37Les cultures maraîchères se sont développées sous deux formes dans le département : d’une part des cultures encadrées par la SODEFEL sur un périmètre situé à Rubino ; d’autre part, des cultures développées « spontanémentment » à l’initiative des paysans, notamment près d’Agboville et d’Azaguié.
3.1. Les cultures maraîchères sur périmètre à Rubino
38Le périmètre maraîcher de Rubino a démarré en 1970. L’agriculture y est intensive, irriguée, avec utilisation de fertilisants et de produits de traitement car les cultures sont fragiles. On cultive surtout de la tomate, mais aussi du ndrowa (sorte d’aubergine locale) et des gombos.
39Les revenus par unité de surface sont élevés, dépassant 100 000 F CFA pour 10 ares en bonne année. Mais les frais annuels de fonctionnement sont importants (plus de 150 000 F CFA en moyenne pour un exploitant disposant de 30 à 40 ares en 1980-81).
40Au début des années 1970, les attaques de parasites constituaient un danger non négligeable : celui-ci a été largement éliminé par l’emploi de traitements appropriés. L’utilisation de l’irrigation grâce à un barrage construit au début des années 1970 a permis d’une part de stabiliser les récoltes de saison des pluies et d’autre part d’assurer une récolte de contre saison. L’existence du barrage ne supprime cependant pas tous les risques liés à la sécheresse puisque en 1982 aucune culture ni en saison des pluies, ni en saison sèche, n’a pu être effectuée, le barrage étant à sec.
41Mais le principal risque est d’ordre économique. Les maraîchers suivent un plan de production précis. Or, de l’un à l’autre ce sont moins les quantités récoltées par ha qui changent que le prix de vente qui varie fortement d’un mois sur l’autre et même d’une semaine à l’autre.
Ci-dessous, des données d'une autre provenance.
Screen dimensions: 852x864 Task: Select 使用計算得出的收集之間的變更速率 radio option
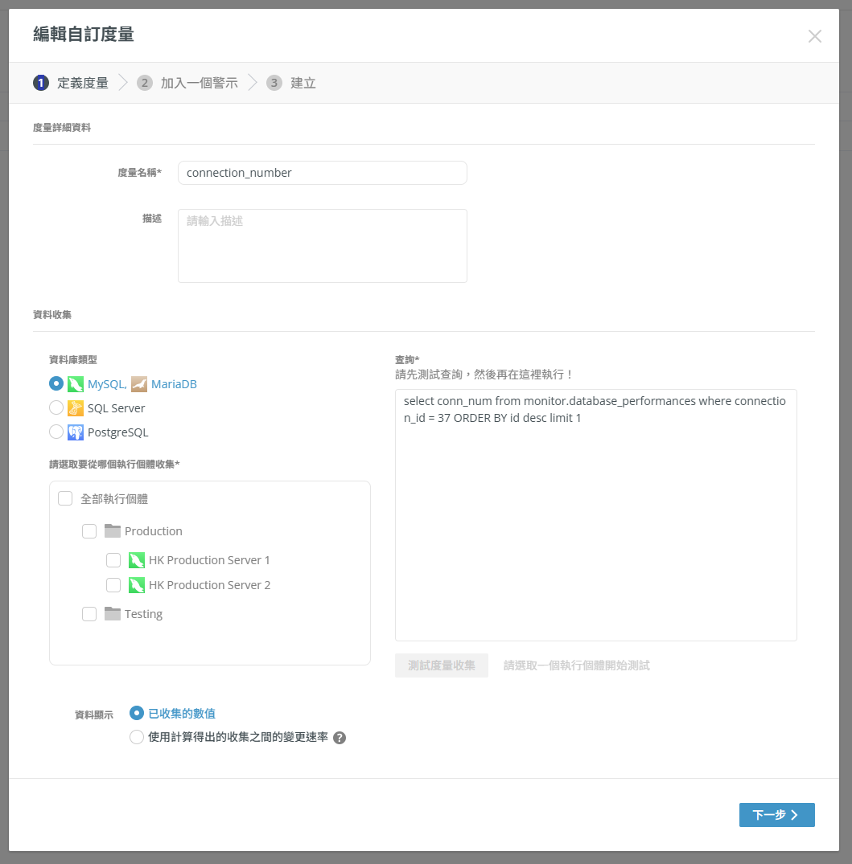(137, 737)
Les prix pour les n’drowa et les tomates peuvent varier dans le rapport de 1 à 4 en l’espace d’un mois ! Les frais étant élevés, il arrive que le revenu tiré des ventes soit inférieur aux coûts de production. Dans ce cas, pour ne pas trop décourager les cultivateurs, c’est la coopérative des maraîchers qui prend en charge les pertes. Par ailleurs, le périmètre a été divisé en deux soles, chaque cultivateur ayant une parcelle sur chaque sole ; les cultures et les calendriers culturaux sont différents selon les soles. Ces pratiques permettent de réduire les risques. Il n’en reste pas moins que les variations sont difficiles à cerner et que tous les ans des comptes de cultivateurs sont déficitaires : 1 en 1979-80, mais 39 (sur 147 maraîchers) en 1980-81...
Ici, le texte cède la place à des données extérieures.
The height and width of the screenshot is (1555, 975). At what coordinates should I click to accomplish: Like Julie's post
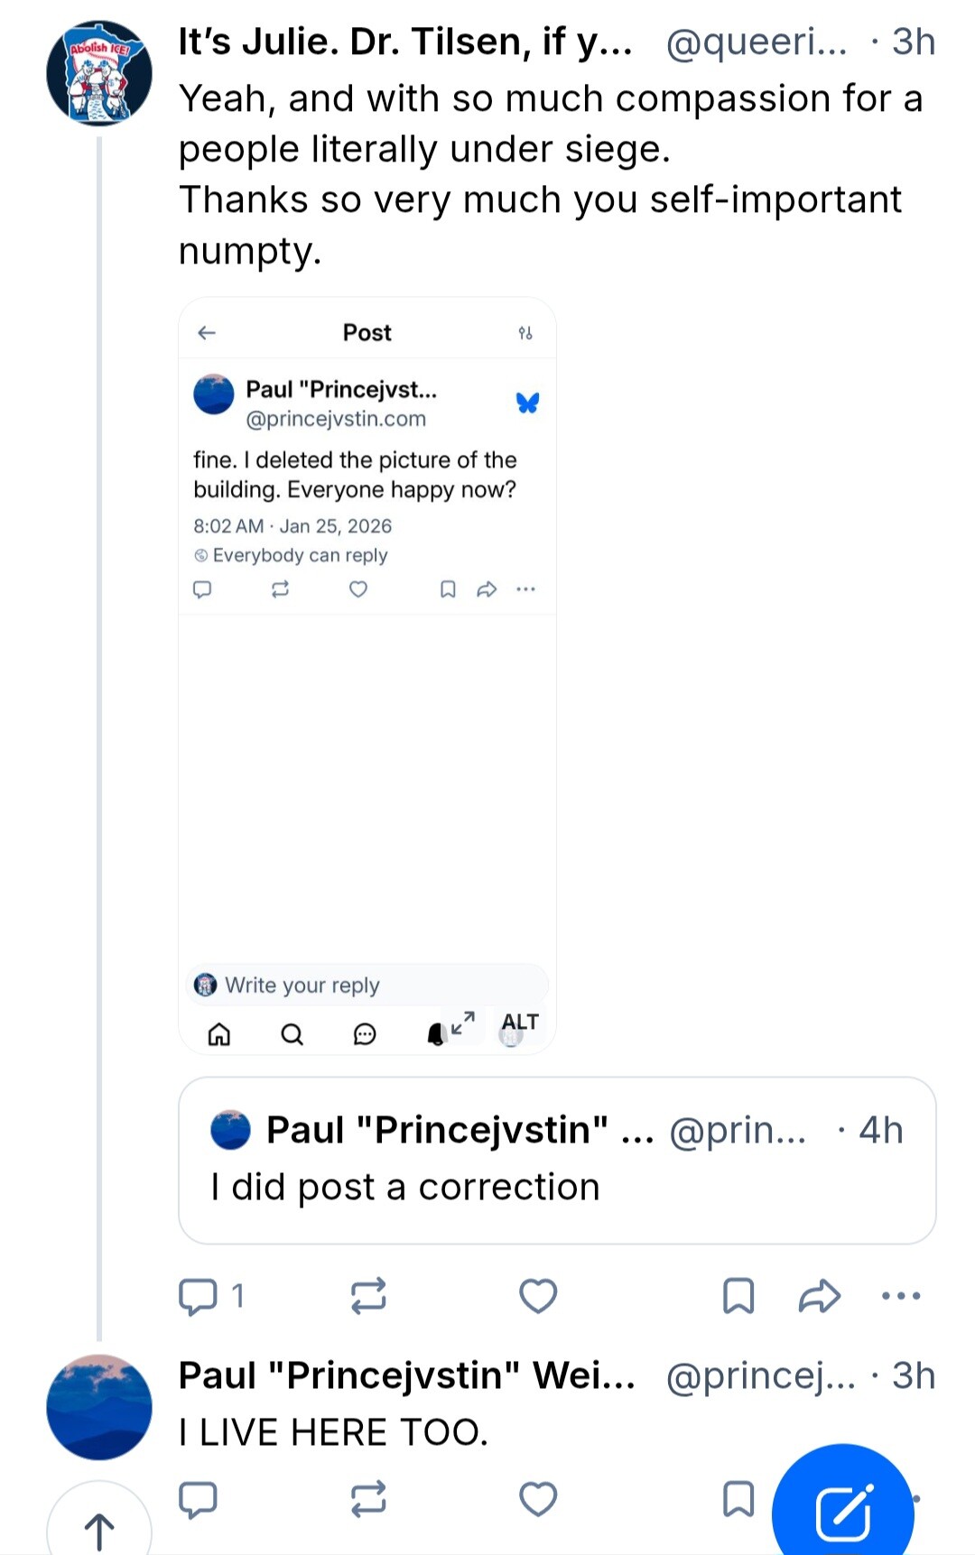[538, 1296]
42C’est peut-être pourquoi, le maraîchage est rarement l’activité principale des cultivateurs du périmètre. Il s’agit, le plus souvent, d’une source de revenus d’appoint qui permet parfois de gagner des sommes élevées (lorsque l’agriculteur vend en période de hauts cours) mais qui est trop risquée pour en faire la source principale de revenu : en général, les maraîchers sont aussi commerçants (notamment les femmes et les étrangers), ou planteurs de café-cacao (particulièrement les autochtones).
3.2. Les maraîchers non encadrés d’Azaguié
43La situation est-elle différente dans le cas des producteurs non encadrés ? L’exemple des maraîchers d’Azaguié-Mbromé est à ce titre intéressant. Ceux-ci ont développé les cultures maraîchères pour trois raisons : Abidjan, gros marché, est proche ; les possibilités d’extensions des plantations arbustives sont à peu près nulles ; ces cultures occupent des bas-fonds qui n’étaient pas utilisés ou consacrés à la banane poyo dont on a vu les difficultés.
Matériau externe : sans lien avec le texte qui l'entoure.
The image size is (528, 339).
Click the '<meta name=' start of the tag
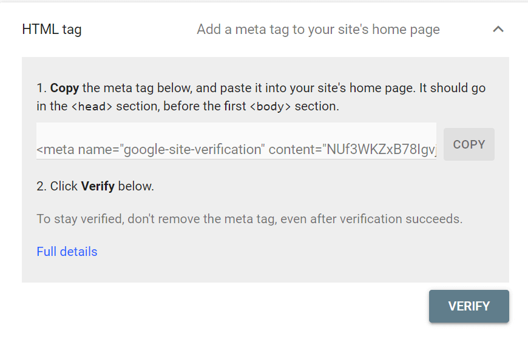[75, 150]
44Par rapport à la banane, la conduite des cultures maraîchères est plus facile et les techniques sont mieux connues, particulièrement des femmes qui les cultivent de façon traditionnelle depuis longtemps ; les risques liés à des insuffisances de soins sont plus limitées, entre autre, parce qu’il n’y a pas de contrôle de qualité comme dans le cas de la banane. Par ailleurs, les investissements son peu élevés, car à la différence des techniques sur périmètre, les maraîchers réduisent les frais au minimum : en général, ils emploient peu d’engrais et de produits de traitement. Les coûts limités aux semences, aux outils (quelques daba pour l’essentiel) et éventuellement au défrichement de la parcelle par des manœuvres restent inférieurs à 100 000 F CFA/ha. Globalement donc, les risques de départ sont moindres que ceux de la banane et des cultures maraîchères sur périmètre. En revanche les rendements sont plus faibles qu’à Rubino (moins de 5 tonnes/ha contre 9-10 tonnes/ha sur le périmètre) et plus irréguliers. Ils sont cependant suffisamment élevés pour rendre la culture intéressante.
45Restent deux facteurs de risques importants : d’une part, les variations de cours, comme à Rubino ; d’autre part, la non assurance de l’écoulement de la récolte. En général, ce sont des commerçants et commerçantes d’Abidjan qui viennent acheter les produits. Mais en période de grosse production ou de cours bas, ils ne viennent pas. Parfois, ils attendent pour faire baisser les prix d’achat. Les cultivateurs d’Azaguié résolvent en partie ce problème en se groupant et en louant des camions pour aller vendre directement au marché du Plateau à Abidjan. Ceci est possible parce que le village à des liaisons faciles avec la capitale, située à moins de 50 km par une bonne route goudronnée.
3.3. Risques d’ensemble des vivriers pour la vente
46Variations des cours et mévente sont les deux gros risques économiques qui différencient culture du café-cacao et cultures vivrières : le handicap des cultures maraîchères se retrouve (un peu atténué il est vrai) avec la culture du manioc important également à Azaguié : certaines années, les producteurs n’ont pas réussit à vendre la totalité de leur écolte ; en 1983, en revanche, la demande a été très forte : la tonne de manioc était vendue 45 000 F CFA ; avec le retour à des conditions climatiques plus habituelles, les prix étaient tombés de moitié fin 1984.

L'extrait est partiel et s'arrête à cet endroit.